### Saved entries
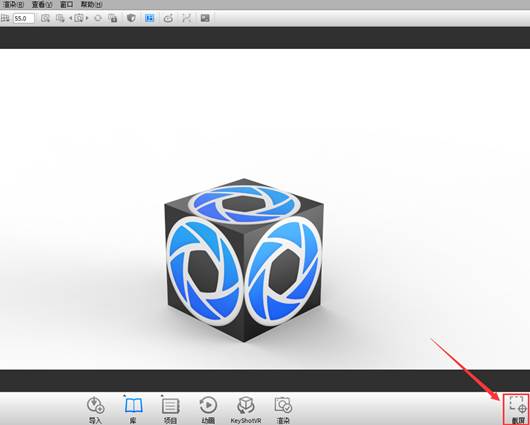530x425 pixels.
Task: Open the 动画 animation panel
Action: 208,409
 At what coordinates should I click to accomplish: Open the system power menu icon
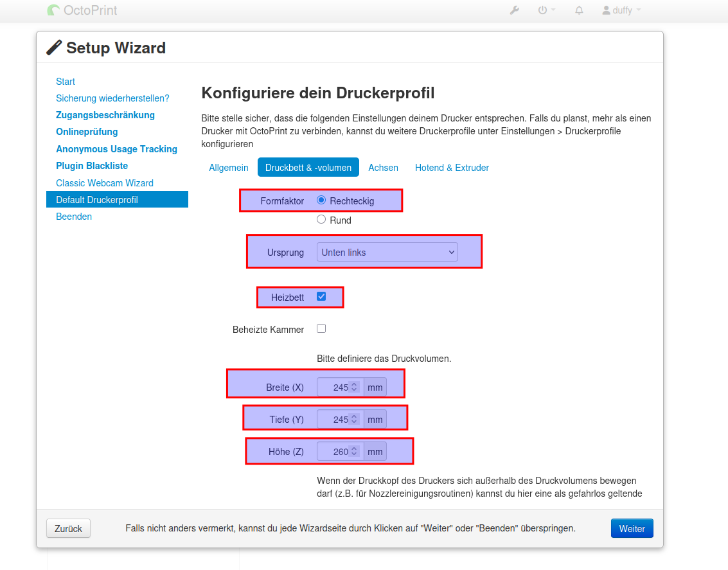(543, 10)
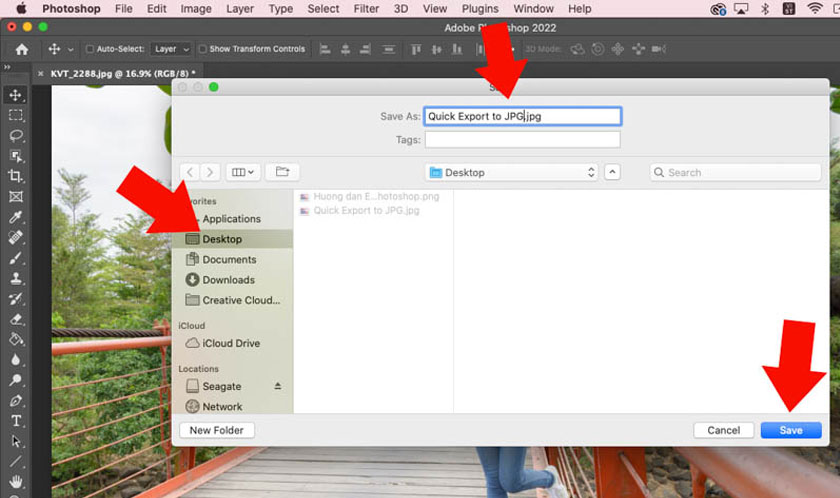Click the Home icon in options bar

tap(21, 48)
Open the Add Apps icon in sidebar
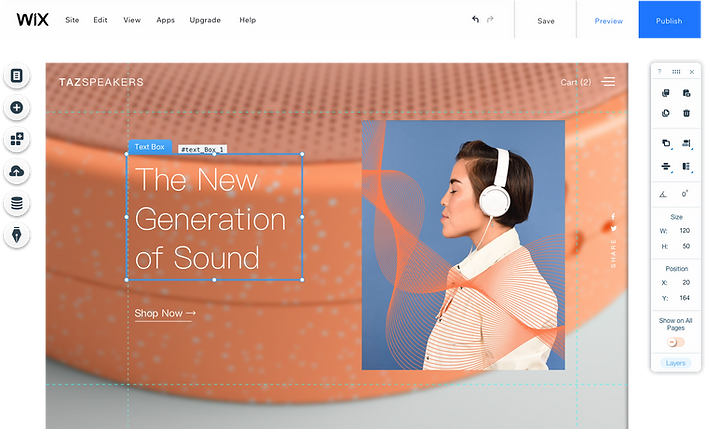706x429 pixels. [x=17, y=139]
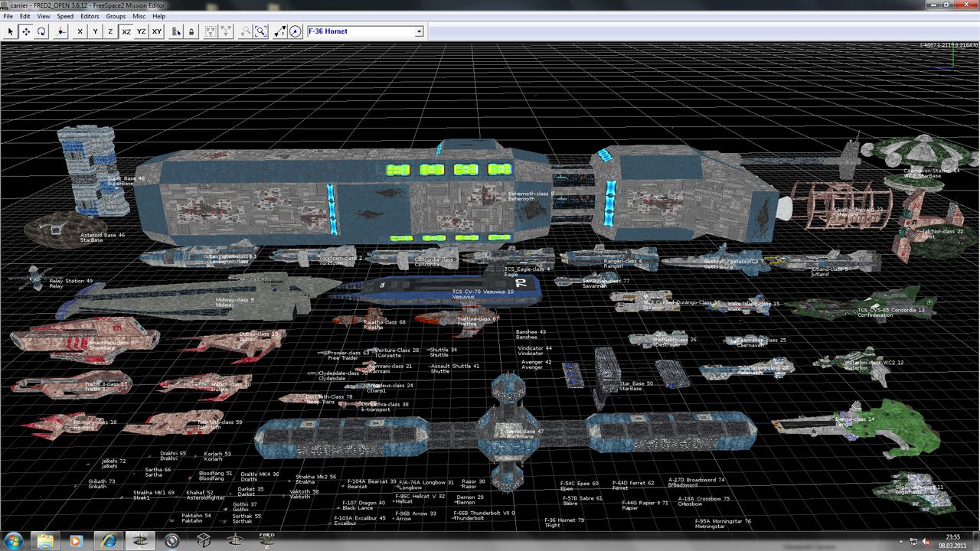Viewport: 980px width, 551px height.
Task: Select the arrow pointer tool
Action: [11, 31]
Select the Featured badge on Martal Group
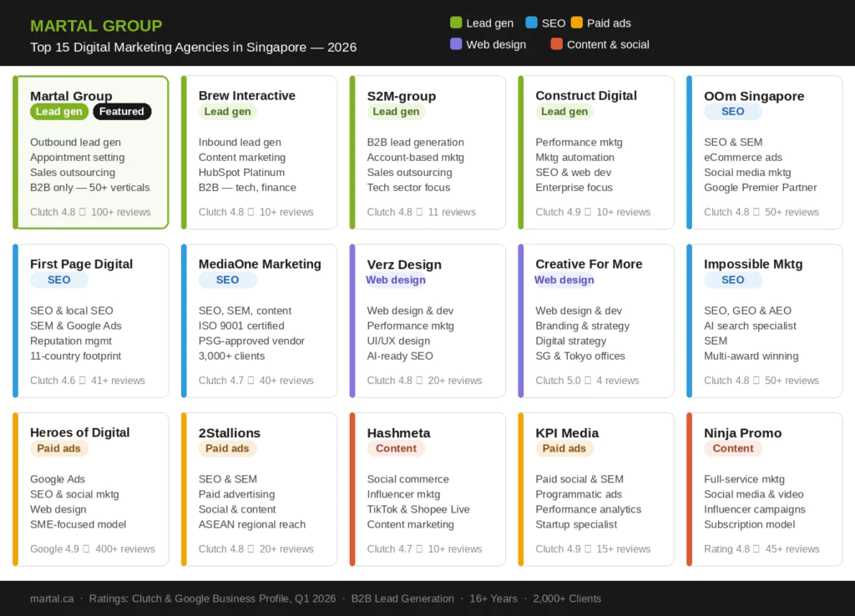 click(x=122, y=111)
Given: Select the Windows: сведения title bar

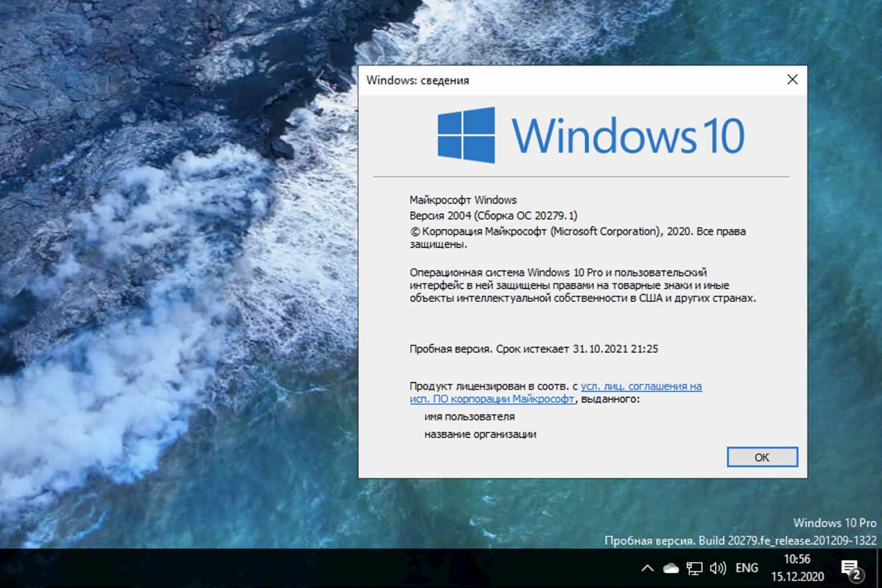Looking at the screenshot, I should (x=419, y=80).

### Exercise description
Your output should be exactly the lines of the records above from the one with "Select the Featured badge on Martal Group" through the last, both ends included, with pictures excluded.

### Reply to the exercise
Select the Featured badge on Martal Group
 click(x=122, y=111)
Given: Select the Windows: сведения title bar

Looking at the screenshot, I should (x=419, y=80).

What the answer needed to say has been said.